WHAT THE EXERCISE ASKS - Every entry must be transcribed exactly. Pictures are not part of the copy.

AVAILABLE DATA -

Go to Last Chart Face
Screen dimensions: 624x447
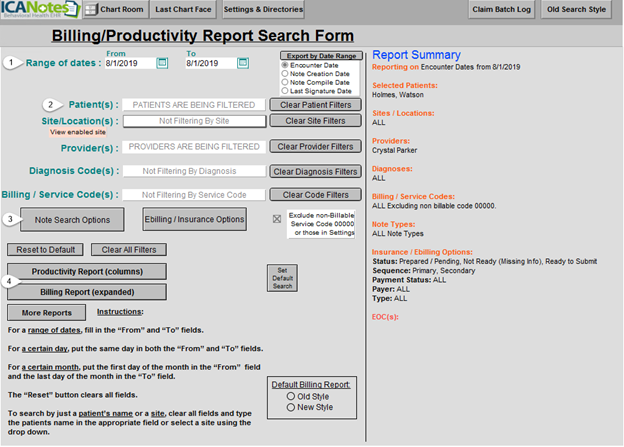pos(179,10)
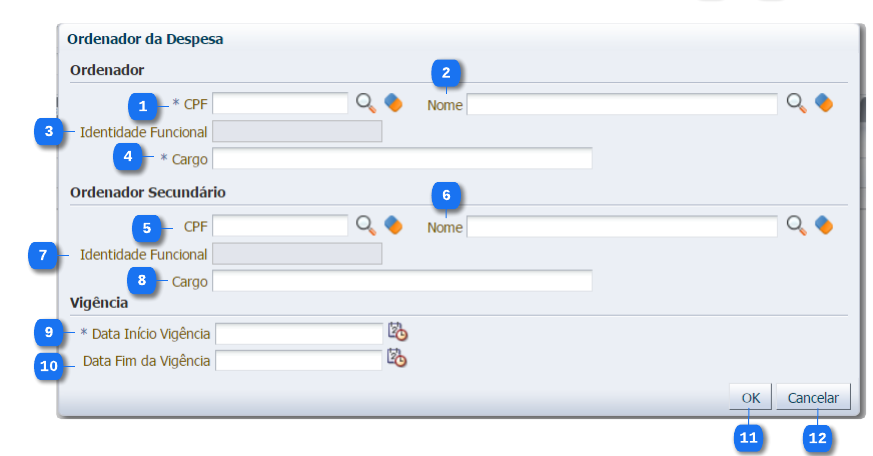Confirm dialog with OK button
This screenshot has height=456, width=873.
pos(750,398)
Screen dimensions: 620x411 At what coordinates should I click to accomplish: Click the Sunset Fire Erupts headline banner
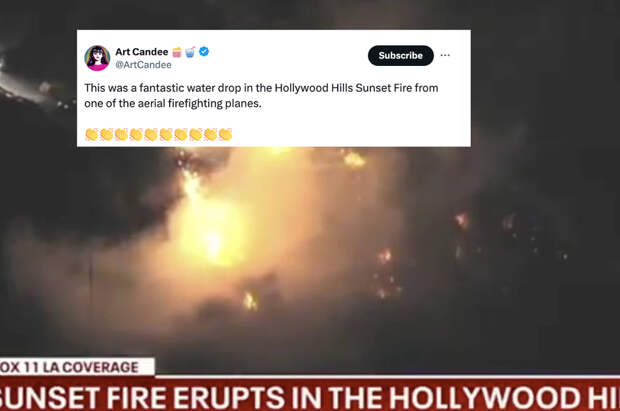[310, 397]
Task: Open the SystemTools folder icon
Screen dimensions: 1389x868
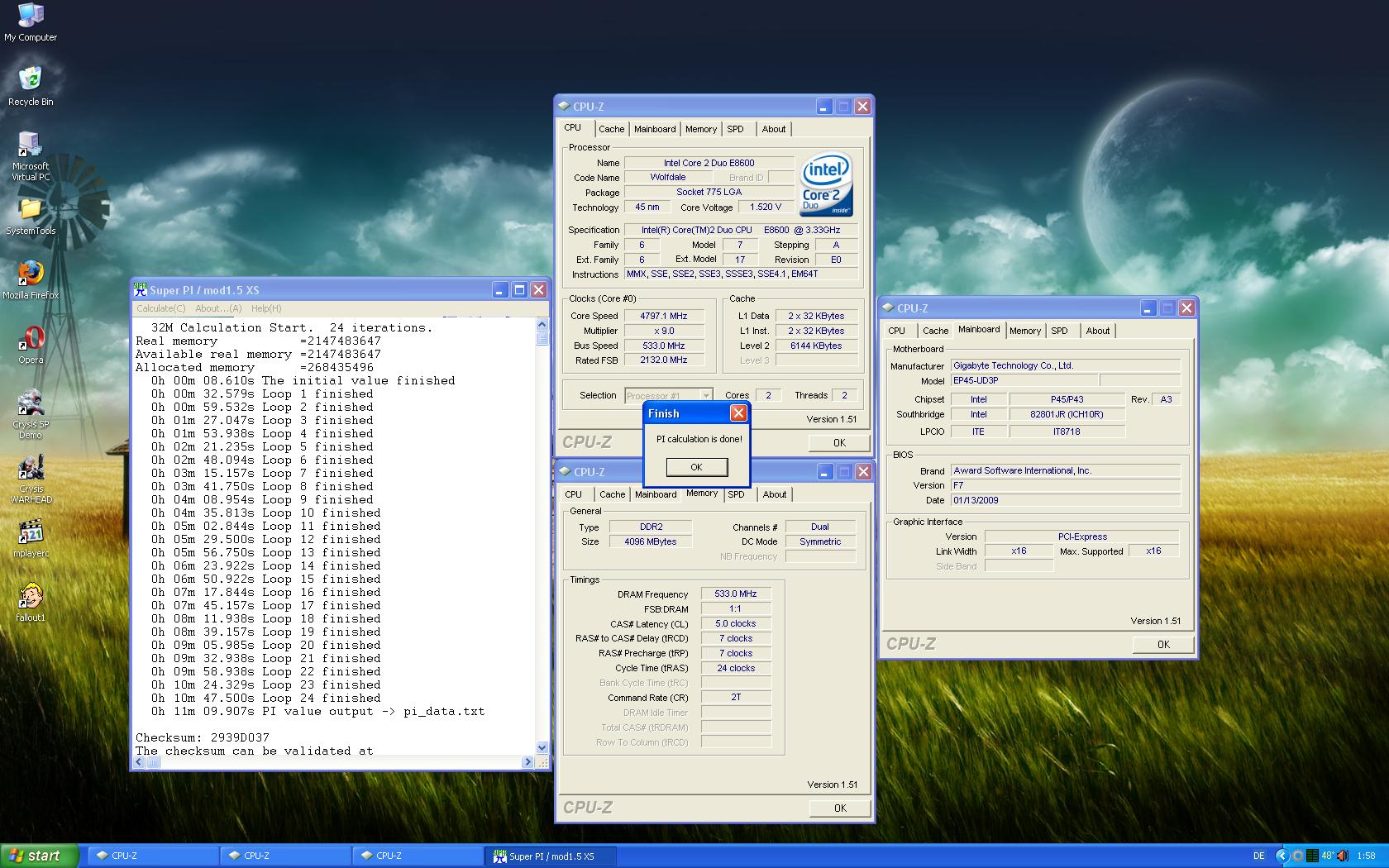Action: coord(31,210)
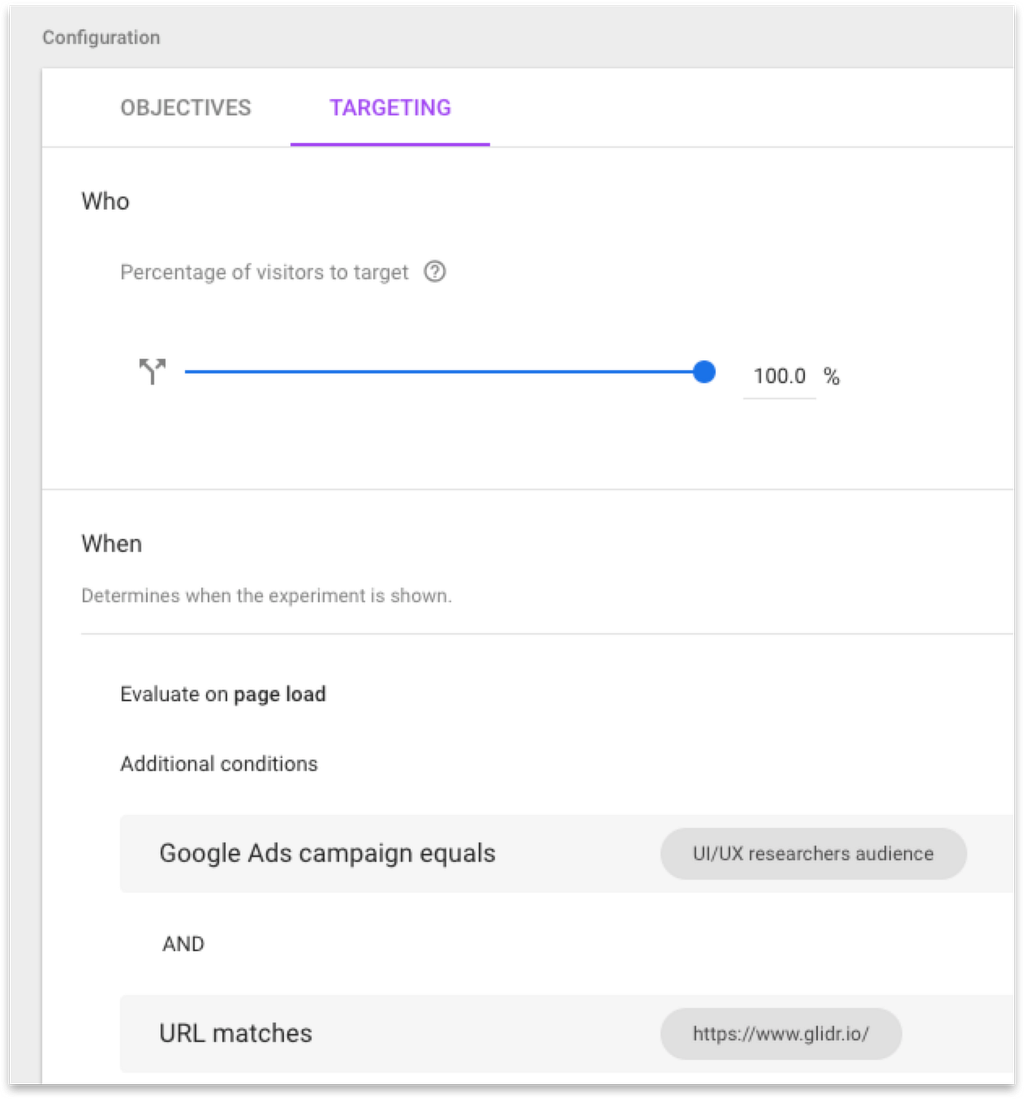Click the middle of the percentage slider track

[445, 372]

ANSWER TO THIS TASK -
Go to Last Chart Face
Screen dimensions: 624x447
pos(179,10)
Confirm dialog with OK button
This screenshot has height=456, width=873.
pos(750,398)
Screen dimensions: 620x411 At what coordinates should I click to accomplish: Click the Sunset Fire Erupts headline banner
[310, 397]
Task: Open the SystemTools folder icon
Screen dimensions: 1389x868
Action: coord(31,210)
Click the middle of the percentage slider track

[445, 372]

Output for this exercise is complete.